Johnson and John Baskerville
Image: Portrait of John Baskerville (1706-1775), Type Founder and Printer, painted by James Millar in 1774. Oil on canvas.
Image from: Birmingham Museums and Art Gallery
As a Midlands figure, Johnson met Matthew Boulton, John Baskerville, the Lloyds, John Taylor and Erasmus Darwin, amongst many other prominent revolutionary players.
In a letter to Edmund Hector dated 15 April 1755, the year The Dictionary came out, Johnson recalled with much tenderness the evenings they had passed together at Warren’s and the Swan (Letters, i: 104). He mentioned briefly that John Baskerville (1706-75) had been to see him. Baskerville had used the profits from a successful japanning business in Birmingham to set up his own press on his estate in 1750, and established himself as a typographical designer. Baskerville’s ingenuity allowed him to oversee the whole operation: design, the making of paper and preparation of ink, as well as the work of the presses and probably the binding of books.
Johnson liked to assist behind the scenes and it may not be coincidental that in 1756 a circulation of proposals for an edition of Virgil, to be set in type to his own design, first drew attention to Baskerville’s work. In 1769 Johnson proudly presented a copy of Baskerville’s Virgil (1757) to Thomas Warton at Trinity College, Oxford, and desired it to be reposited on the shelves in his name for the many years he had used the library, to “recompense the College for that permission” (Letters, i: 323). There is no existing correspondence between Johnson and Baskerville, and what is uncertain is the degree to which Johnson was responsible for Baskerville’s choice of printed works, many of them literary works of great merit, by authors particularly favoured by Johnson. For example, Baskerville’s magnificent edition of the Aeneid (1757) by Virgil, whose poems Johnson translated and discussed in his essays, sold at one guinea. In 1758 Baskerville printed an octavo edition of the Poems of John Milton whose genius Johnson admired, saying of him in his Life of Milton that he was surpassed only by Homer (Lives, i: 189). In connection with the printing of an edition of the New Testament in Greek, a paragraph in the St James’s Chronicle, Sept. 5th 1758, reads:
The University of Oxford have lately contracted with Mr Baskerville of Birmingham for a complete alphabet of Greek types, of the great primer size; and it is not doubted but that the ingenious artist will excel in that character, as he has already done in the Roman and Italic in his elegant edition of Virgil.

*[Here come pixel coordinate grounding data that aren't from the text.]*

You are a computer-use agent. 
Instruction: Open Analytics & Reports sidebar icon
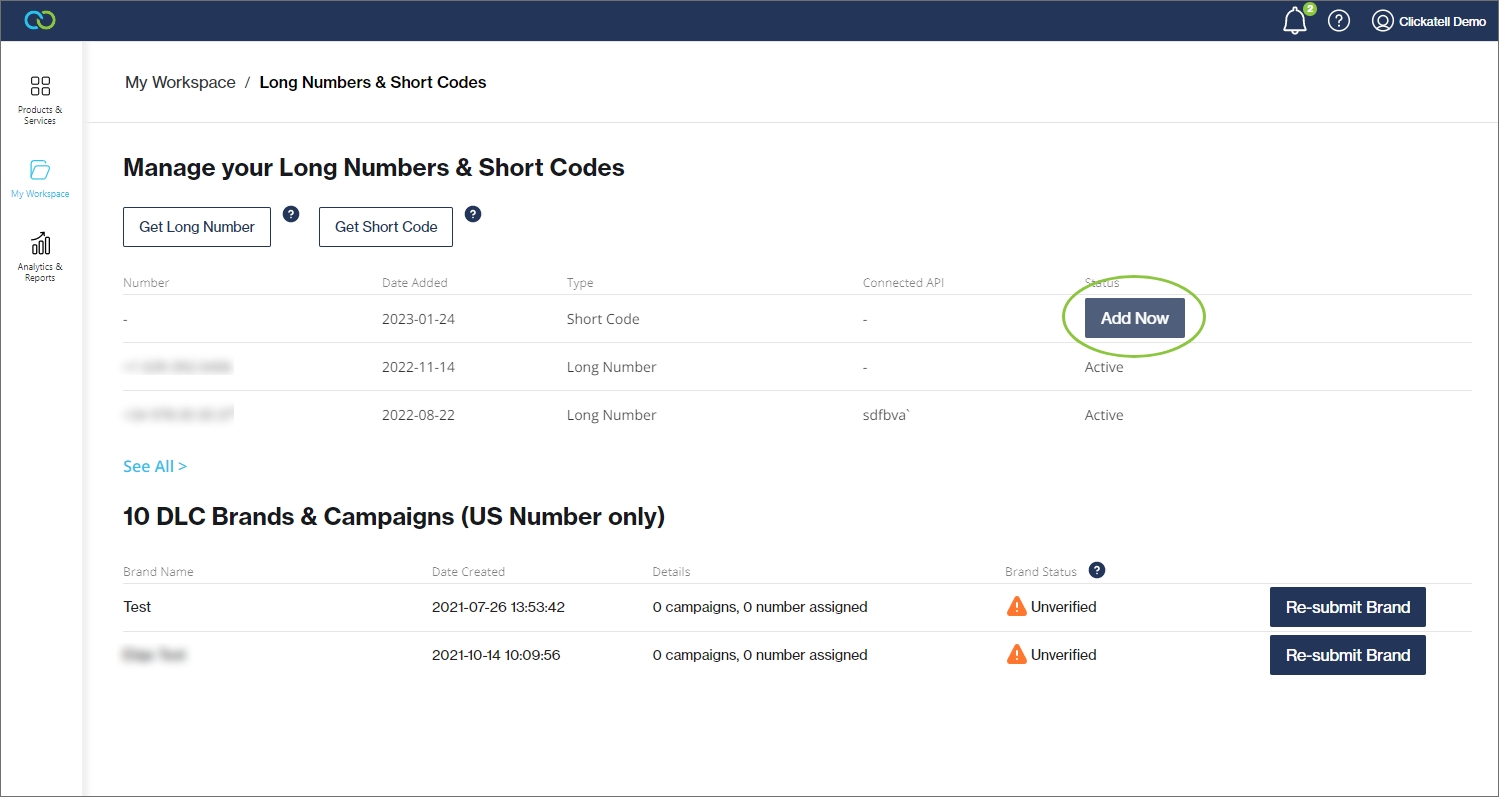(x=40, y=257)
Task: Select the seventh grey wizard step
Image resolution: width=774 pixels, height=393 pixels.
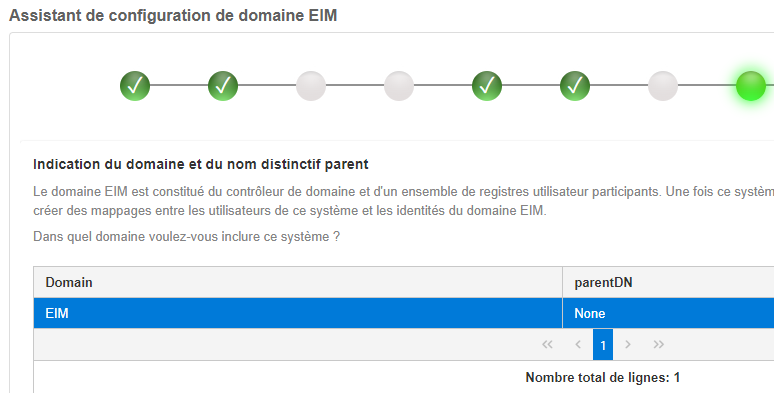Action: point(663,86)
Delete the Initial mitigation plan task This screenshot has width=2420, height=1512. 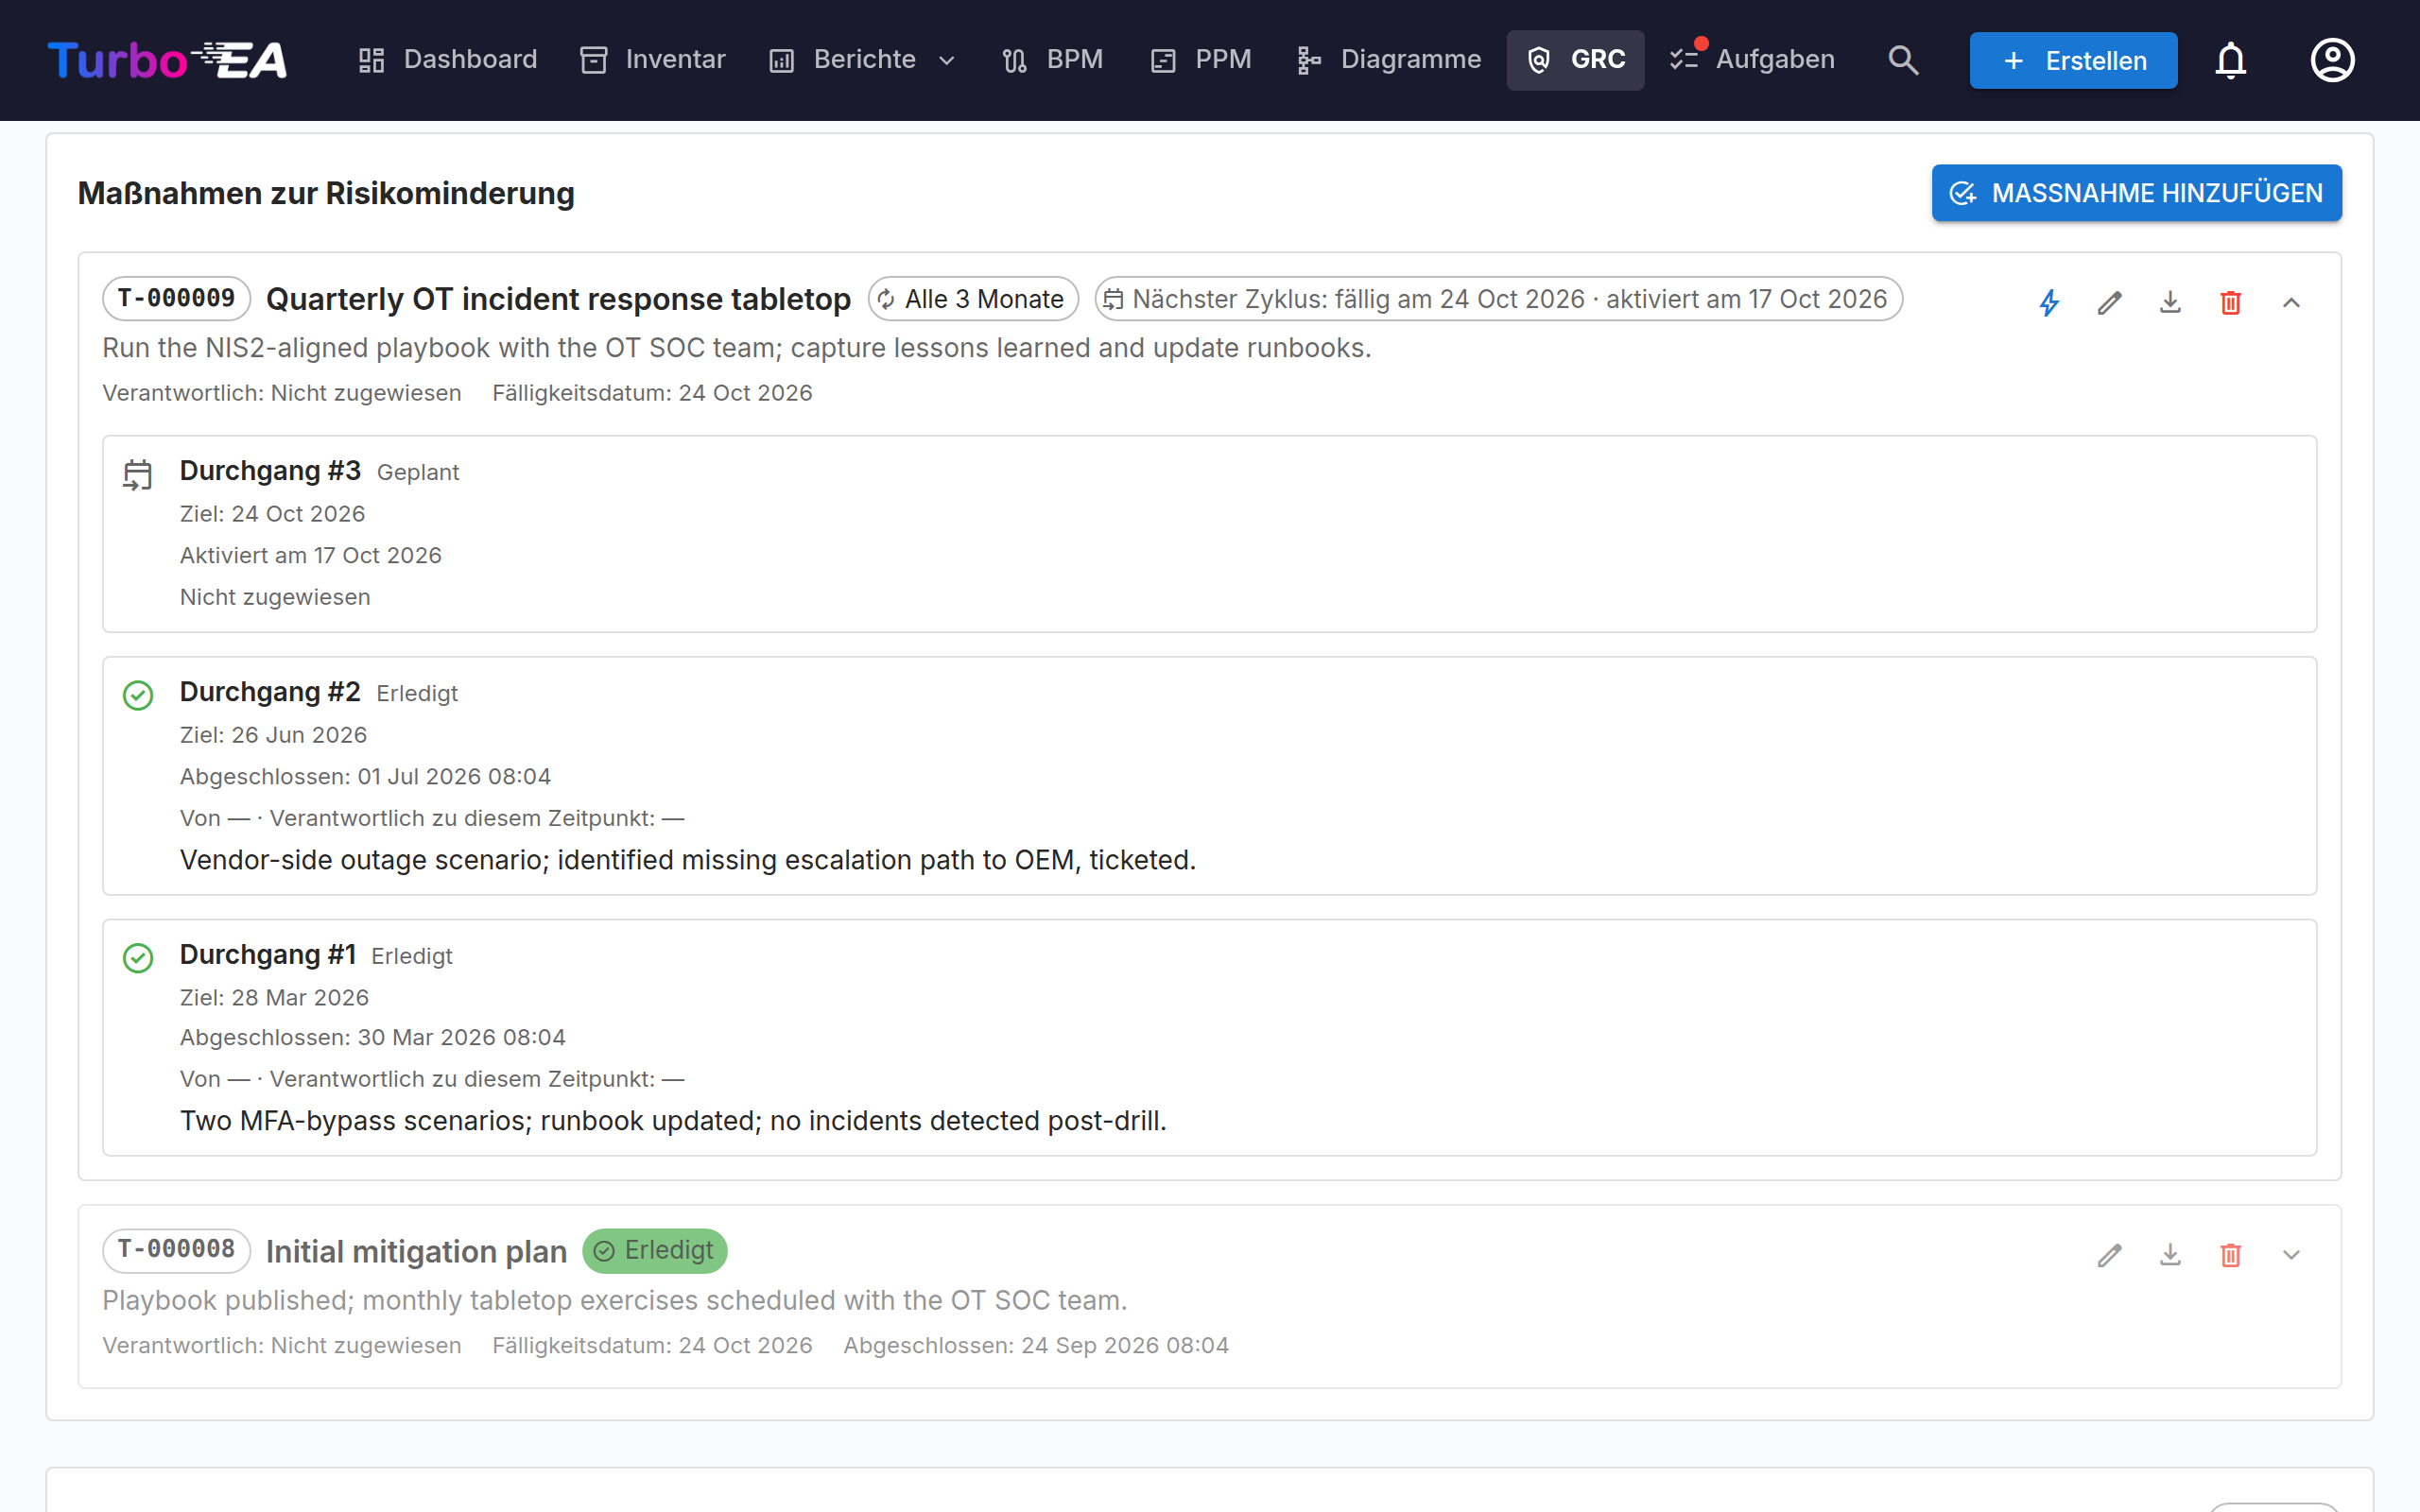[2230, 1254]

Johnson kept close links with the University of Oxford throughout his literary career and he exercised his influence to secure the commissioning of John Gwynn for the building projects of the covered market and Magdalen Bridge in Oxford. Could it be that it was also due to his support that Baskerville was successfully contracted? In 1761 Baskerville published a quarto edition of the works of Joseph Addison, admired by Johnson for the way in which “he presented knowledge in the most alluring form, not lofty and austere, but accessible and familiar” (Lives, ii: 146). Then came out an octavo in three volumes of the Dramatic Works of Congreve, and works by classical authors that Johnson admired: Juvenal, Persius, Horace, Lucretius, Catallus, Tibbullus and others. Baskerville’s folio Cambridge edition of the Bible in 1763 was acknowledged as the finest example of typography ever produced. It was followed by an edition of the Book of Common Prayer and a quarto edition of Barclay’s famous Apology for the Quakers which became a subject of heated discussion with the Lloyds during Johnson’s visit to Birmingham with Boswell in 1777.